You want to run a business? Great! Just make sure that you comply with the endless approvals, permits, grants, reports, licenses, audits, standards, rules, codes and data requirements. As has been pointed out by eminent businesswomen Gina Rinehart and Indian Prime Minister Narendra Modi, its time to roll out the red carpet for those who take a risk, invest and create jobs. Running a business should be a move that is celebrated and encouraged, not penalised.
Take the example of small, family owned businesses similar to my parent’s small food wholesaling business in Melbourne. Much of Australia’s red tape, legislated by Labor, unfairly falls on these businesses who have a very restricted capacity to meet the unfairly-grand demands of out-of-touch Canberra regulators. From piles of taxation documents to unnecessary administrative requirements – the regulations never seem to end. Just think, for every bureaucratic requirement businesses complete, one university graduate could have been employed, one recently unemployed person could have been employed, one disadvantaged individual could have been employed.

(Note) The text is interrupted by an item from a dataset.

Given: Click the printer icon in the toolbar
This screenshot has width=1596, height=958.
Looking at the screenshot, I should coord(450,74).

Is it fair that those operating businesses must navigate what seems to be an ever-growing minefield of taxes, regulation, rules and naysayers, thanks mostly to years of ALP over-regulation? A 2014 Deloitte Access Economics report found that Australia’s economic prosperity is being severely choked by red tape, with the bureaucratic regime costing our nation over $250 billion every year. The same report also found that Federal, State and local government rules and regulations now cost businesses $27 billion a year to administer and a mammoth $67 billion a year to comply with. Just imagine the number of schools that could be built, the number of hospitals that could be run, the number of drought-affected farmers that could get the assistance they need, all for that cost.
How can Australia unleash its economic potential and truly be open for business, when red tape represents such a staggering cost?

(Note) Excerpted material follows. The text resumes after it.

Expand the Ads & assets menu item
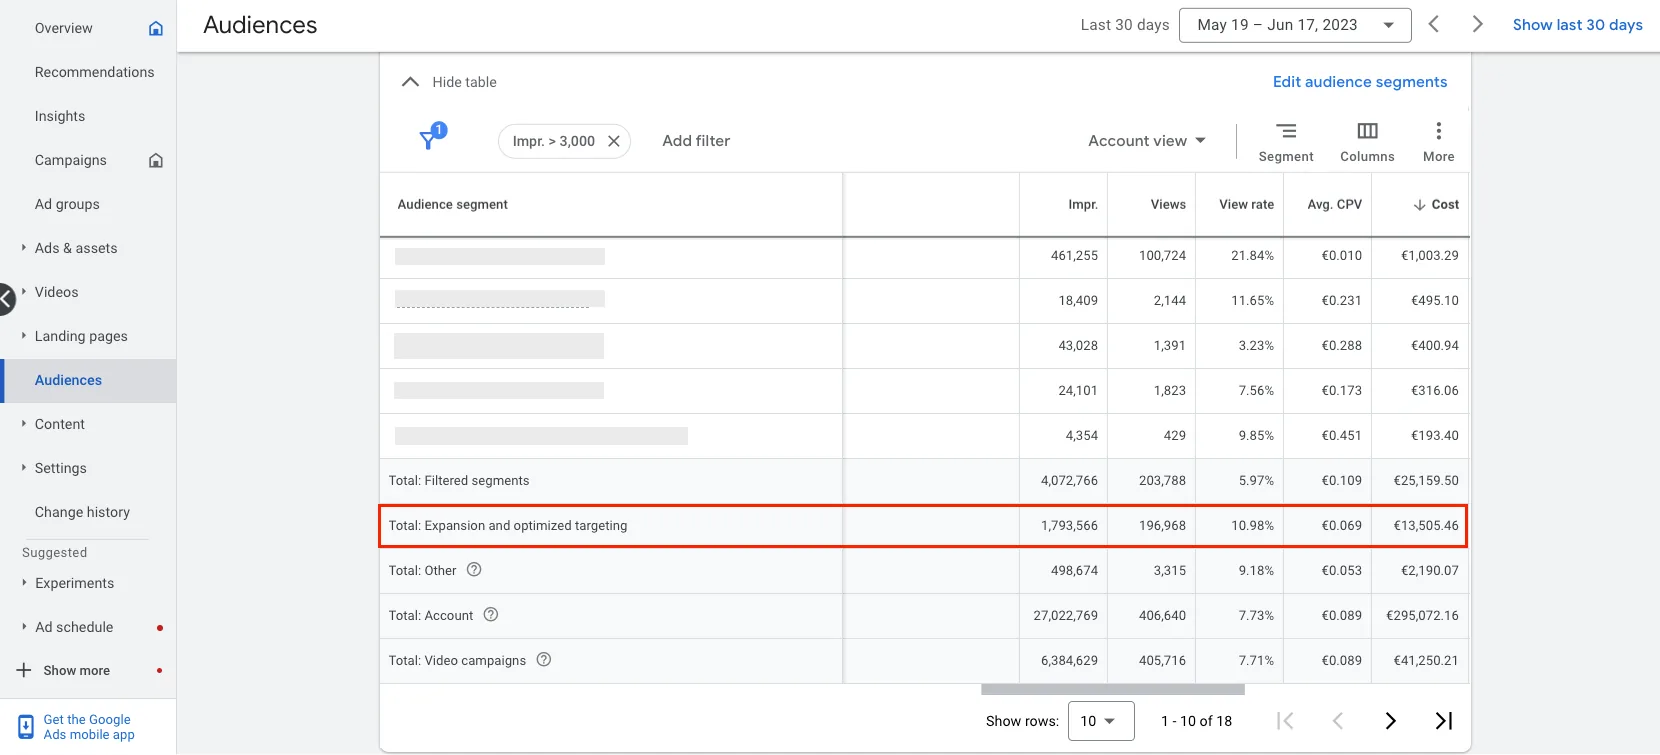The height and width of the screenshot is (755, 1660). pos(76,248)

A large myth that is often perpetuated about red tape is that it is only a one-off or only realised and paid by a business once. Not only do businesses face their normal operation costs such as wages and production costs, but ever burdensome red tape results in compliance costs, administrative costs, substantive compliance costs and delay costs. It fathoms belief that that some in the community prefer that businesses waste precious time and money on ticking boxes and answering endless pages of onerous questions.

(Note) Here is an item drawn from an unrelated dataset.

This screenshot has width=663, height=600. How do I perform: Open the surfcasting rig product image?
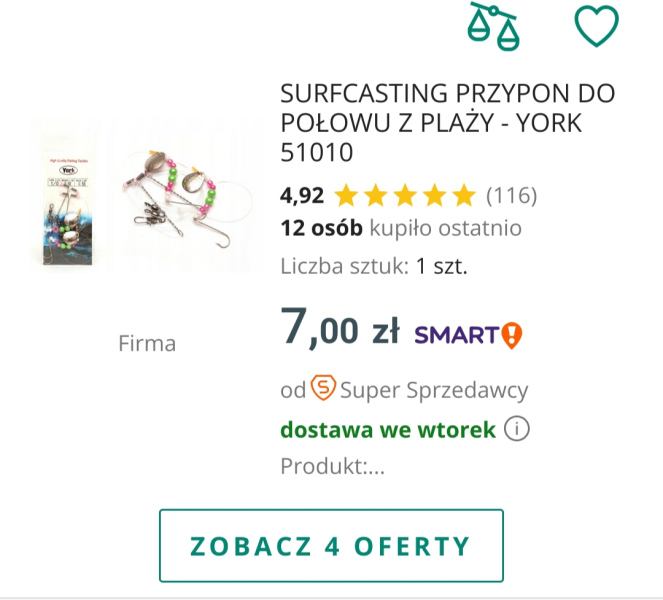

Gina Rinehart is one of very few in Australia who has rightly picked up on the message that Indian Prime Minister Modi has made over and over again. Countries must move away from imposing red tape and move to rolling out the red carpet for those who wish to contribute to our nation’s economic success. You would think that such a simple message would not warrant the amount of negativity that is directed toward an Australian that many in our community should look up to, rather than attempt to tear down. Ultimately, no country has become rich through regulation. It is enterprising and entrepreneurial individuals who have made countries rich – not those who wish to control them.